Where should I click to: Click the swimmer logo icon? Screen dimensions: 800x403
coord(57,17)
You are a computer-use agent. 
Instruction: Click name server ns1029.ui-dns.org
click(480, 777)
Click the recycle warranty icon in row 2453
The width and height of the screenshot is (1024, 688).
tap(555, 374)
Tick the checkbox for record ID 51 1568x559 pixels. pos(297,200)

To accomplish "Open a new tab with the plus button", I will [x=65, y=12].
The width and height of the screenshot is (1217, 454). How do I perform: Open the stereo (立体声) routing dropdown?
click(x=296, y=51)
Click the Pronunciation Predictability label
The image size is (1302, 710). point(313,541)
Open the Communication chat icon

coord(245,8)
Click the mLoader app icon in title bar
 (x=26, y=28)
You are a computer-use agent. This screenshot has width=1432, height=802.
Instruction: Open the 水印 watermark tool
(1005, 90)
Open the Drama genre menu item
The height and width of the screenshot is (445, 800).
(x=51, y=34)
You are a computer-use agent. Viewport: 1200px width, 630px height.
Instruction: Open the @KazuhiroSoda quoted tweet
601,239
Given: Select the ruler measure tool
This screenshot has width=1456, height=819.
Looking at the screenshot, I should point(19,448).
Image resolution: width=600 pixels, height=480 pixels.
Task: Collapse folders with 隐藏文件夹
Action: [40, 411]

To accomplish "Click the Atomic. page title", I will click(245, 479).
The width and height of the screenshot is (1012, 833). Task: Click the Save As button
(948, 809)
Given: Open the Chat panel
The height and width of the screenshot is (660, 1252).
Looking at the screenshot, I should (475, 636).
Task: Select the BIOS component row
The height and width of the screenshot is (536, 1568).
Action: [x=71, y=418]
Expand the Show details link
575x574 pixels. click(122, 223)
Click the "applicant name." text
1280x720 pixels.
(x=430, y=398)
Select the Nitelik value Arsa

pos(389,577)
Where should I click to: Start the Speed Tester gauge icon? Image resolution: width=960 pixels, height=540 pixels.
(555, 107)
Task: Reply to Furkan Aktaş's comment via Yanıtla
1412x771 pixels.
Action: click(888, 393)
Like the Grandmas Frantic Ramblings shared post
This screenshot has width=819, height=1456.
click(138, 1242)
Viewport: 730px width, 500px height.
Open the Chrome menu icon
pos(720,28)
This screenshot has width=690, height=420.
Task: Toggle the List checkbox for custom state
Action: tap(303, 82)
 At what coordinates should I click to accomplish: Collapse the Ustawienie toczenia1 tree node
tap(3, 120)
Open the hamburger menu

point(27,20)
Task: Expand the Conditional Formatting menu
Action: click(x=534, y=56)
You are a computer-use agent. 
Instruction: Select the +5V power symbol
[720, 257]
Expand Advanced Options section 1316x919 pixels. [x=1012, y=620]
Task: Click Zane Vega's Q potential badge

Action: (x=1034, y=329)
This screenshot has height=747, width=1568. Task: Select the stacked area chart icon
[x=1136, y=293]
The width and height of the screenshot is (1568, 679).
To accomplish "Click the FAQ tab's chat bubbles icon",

▸ About this task
Your job is to copy all the records exactly.

▸ Answer section
Where should I click to: Click the swimmer logo icon? Screen dimensions: 800x403
coord(57,17)
You are a computer-use agent. 
Instruction: Click name server ns1029.ui-dns.org
click(480, 777)
Click the recycle warranty icon in row 2453
The width and height of the screenshot is (1024, 688).
tap(555, 374)
Tick the checkbox for record ID 51 1568x559 pixels. pos(297,200)

To accomplish "Open a new tab with the plus button", I will [x=65, y=12].
The width and height of the screenshot is (1217, 454). How do I perform: Open the stereo (立体声) routing dropdown?
click(x=296, y=51)
Click the Pronunciation Predictability label
The image size is (1302, 710). point(313,541)
Open the Communication chat icon

coord(245,8)
Click the mLoader app icon in title bar
 (x=26, y=28)
You are a computer-use agent. This screenshot has width=1432, height=802.
Instruction: Open the 水印 watermark tool
(1005, 90)
Open the Drama genre menu item
The height and width of the screenshot is (445, 800).
(x=51, y=34)
You are a computer-use agent. Viewport: 1200px width, 630px height.
Instruction: Open the @KazuhiroSoda quoted tweet
601,239
Given: Select the ruler measure tool
This screenshot has width=1456, height=819.
Looking at the screenshot, I should point(19,448).
Image resolution: width=600 pixels, height=480 pixels.
Task: Collapse folders with 隐藏文件夹
Action: [40, 411]

To accomplish "Click the Atomic. page title", I will click(245, 479).
The width and height of the screenshot is (1012, 833). Task: Click the Save As button
(948, 809)
Given: Open the Chat panel
The height and width of the screenshot is (660, 1252).
Looking at the screenshot, I should (475, 636).
Task: Select the BIOS component row
The height and width of the screenshot is (536, 1568).
Action: [x=71, y=418]
Expand the Show details link
575x574 pixels. click(122, 223)
Click the "applicant name." text
1280x720 pixels.
(x=430, y=398)
Select the Nitelik value Arsa

pos(389,577)
Where should I click to: Start the Speed Tester gauge icon? Image resolution: width=960 pixels, height=540 pixels.
(555, 107)
Task: Reply to Furkan Aktaş's comment via Yanıtla
1412x771 pixels.
Action: click(888, 393)
Like the Grandmas Frantic Ramblings shared post
This screenshot has width=819, height=1456.
click(138, 1242)
Viewport: 730px width, 500px height.
Open the Chrome menu icon
pos(720,28)
This screenshot has width=690, height=420.
Task: Toggle the List checkbox for custom state
Action: tap(303, 82)
 At what coordinates should I click to accomplish: Collapse the Ustawienie toczenia1 tree node
tap(3, 120)
Open the hamburger menu

point(27,20)
Task: Expand the Conditional Formatting menu
Action: click(x=534, y=56)
You are a computer-use agent. 
Instruction: Select the +5V power symbol
[720, 257]
Expand Advanced Options section 1316x919 pixels. [x=1012, y=620]
Task: Click Zane Vega's Q potential badge

Action: (x=1034, y=329)
This screenshot has height=747, width=1568. Task: Select the stacked area chart icon
[x=1136, y=293]
The width and height of the screenshot is (1568, 679).
To accomplish "Click the FAQ tab's chat bubbles icon",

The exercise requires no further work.